Dans le vacarme de l’usine de Rosières-en-Santerre, une bande jaune marque au sol l’emplacement d’une machine encore absente. Sur le mur, un planning plastifié indique « mise en route : septembre », écrit au feutre bleu. Un chef d’équipe montre les tuyaux prêts à être raccordés, derrière une rubalise rouge et blanche. Dans la salle de pause, un écran diffuse en boucle une vidéo interne sur « la nouvelle ère » de la purée en flocons.
Une ligne à 18,5 millions d’euros
À Rosières-en-Santerre, dans la Somme, la direction a annoncé un investissement de 18,5 millions d’euros pour installer une nouvelle ligne de production prévue pour septembre 2026. Cette future chaîne doit remplacer quatre lignes plus anciennes, installées depuis plus de quarante ans, selon les informations communiquées aux élus et aux salariés. La direction a indiqué que la nouvelle installation doit permettre de réduire de 60% la consommation d’eau et de 20% la consommation de vapeur. La chaudière biomasse du site doit alimenter en priorité cette nouvelle ligne, selon les documents présentés aux représentants du personnel.

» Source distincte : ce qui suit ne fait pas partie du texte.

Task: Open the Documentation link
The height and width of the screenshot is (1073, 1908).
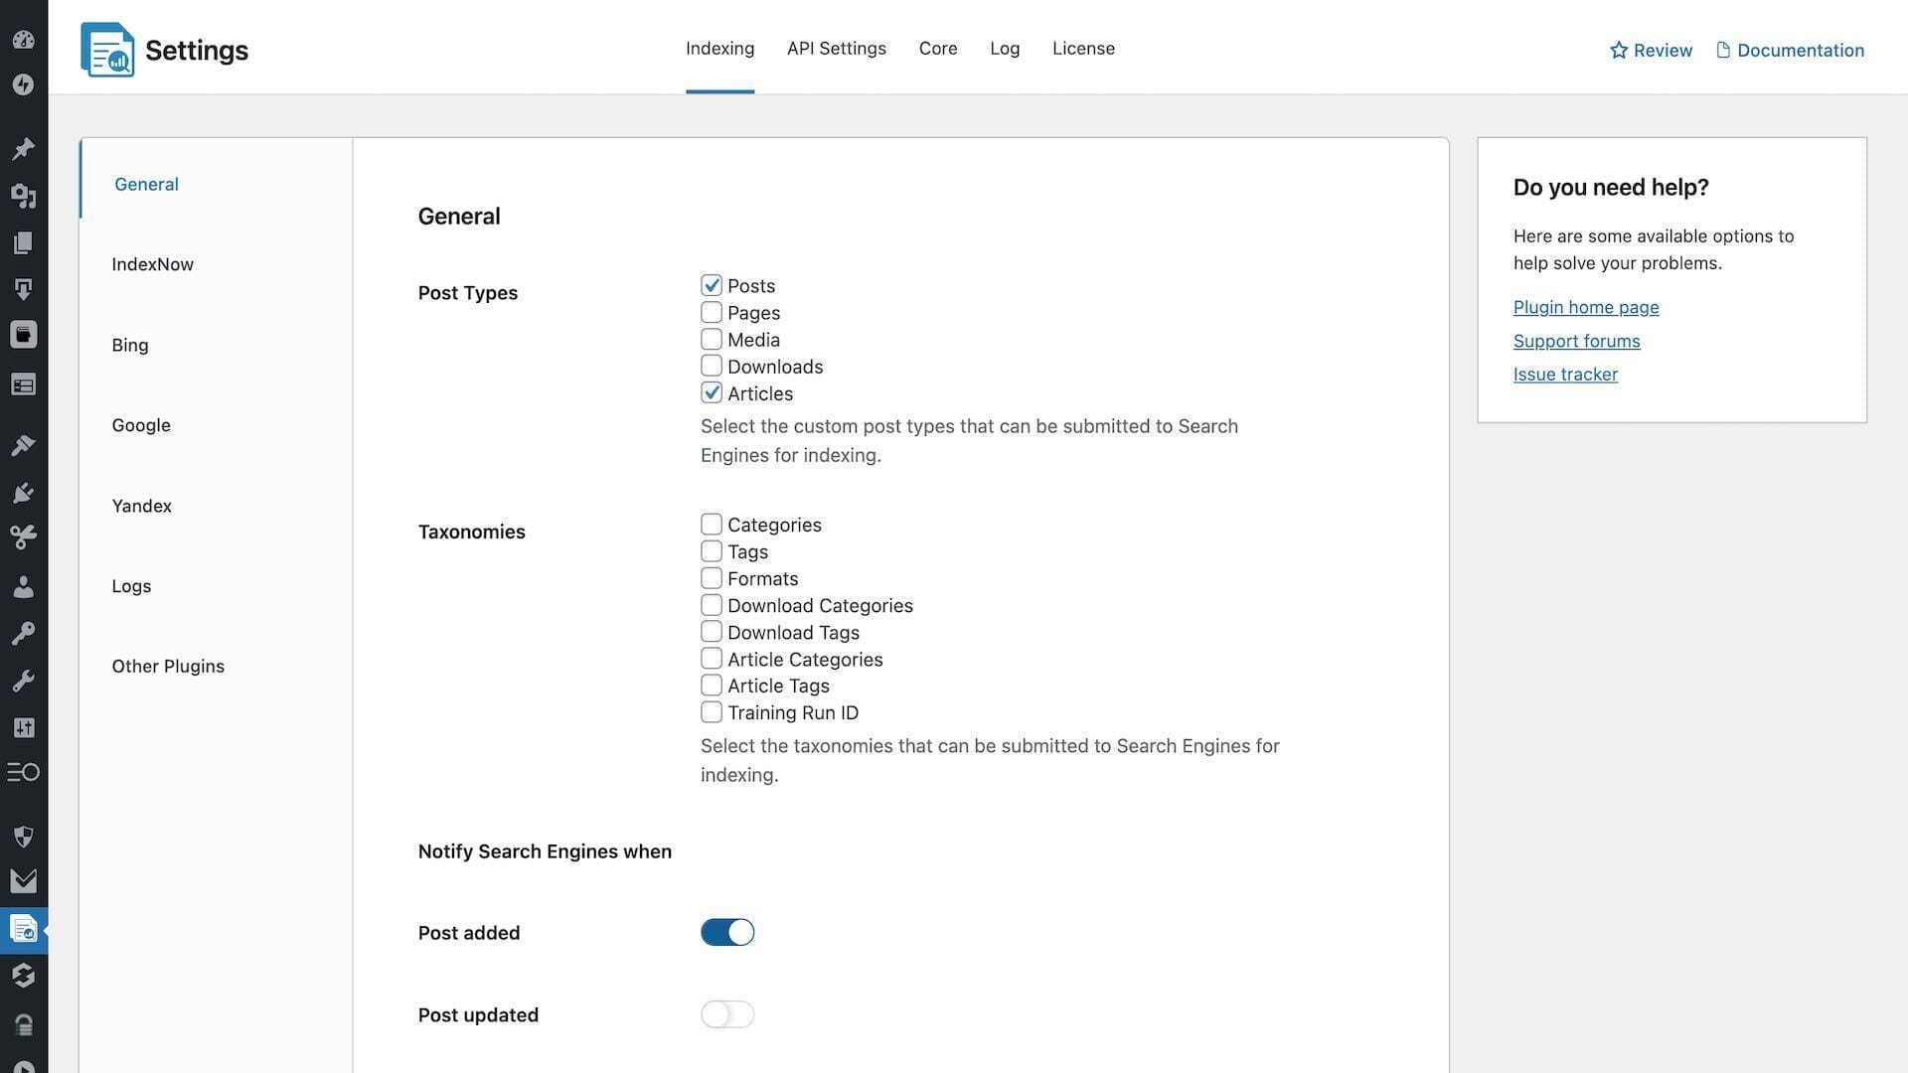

L’usine de Rosières, créée en 1967, est le seul site industriel de la marque Mousline. Elle emploie environ 150 salariés selon les derniers chiffres publics, certaines prises de parole plus récentes évoquant un effectif supérieur. Le site transforme chaque année plusieurs dizaines de milliers de tonnes de pommes de terre issues du bassin picard, selon les données communiquées lors des précédents investissements industriels. Les représentants du personnel évoquent des formations prévues pour accompagner la montée en charge de la future ligne, attendue à l’été 2026 puis à l’automne pour la mise en service.
Les collectivités territoriales participent au financement du projet, aux côtés de Bpifrance, d’après les délibérations votées et les annonces officielles. La direction a déclaré que cet équipement doit permettre de préparer le site pour plusieurs décennies de production. Cette formule apparaît dans des présentations relayées par la presse économique régionale et les médias agricoles. Le pari est industriel, mais aussi politique : l’usine de Rosières reste l’un des principaux employeurs du secteur.
Un actionnaire en passe d’être repris
En octobre 2022, FnB Private Equity a finalisé le rachat des activités de purée de pommes de terre Mousline auprès de Nestlé, aux côtés de Turenne Groupe et de Swen Capital. FnB Private Equity, spécialisé dans les entreprises agroalimentaires, avait alors présenté cette opération comme une relance d’une marque jugée non prioritaire par le groupe suisse. Le fonds avait indiqué vouloir développer la production, relancer le marketing et maintenir l’activité à Rosières. La communication de l’époque insistait sur le retour de la marque sous pavillon français.
En 2025, FnB a été fragilisé par une levée de fonds bien inférieure à son objectif initial, selon des informations relayées dans la presse financière et sur les réseaux professionnels. Le fonds visait 200 millions d’euros et aurait clos sa collecte autour de 65 millions d’euros. Une de ses participations, Cafés Légal, a été placée en liquidation, ce qui a pesé sur sa trajectoire. Ces éléments ont nourri les interrogations sur la capacité de FnB à rester seul dans un marché du capital-investissement devenu plus difficile.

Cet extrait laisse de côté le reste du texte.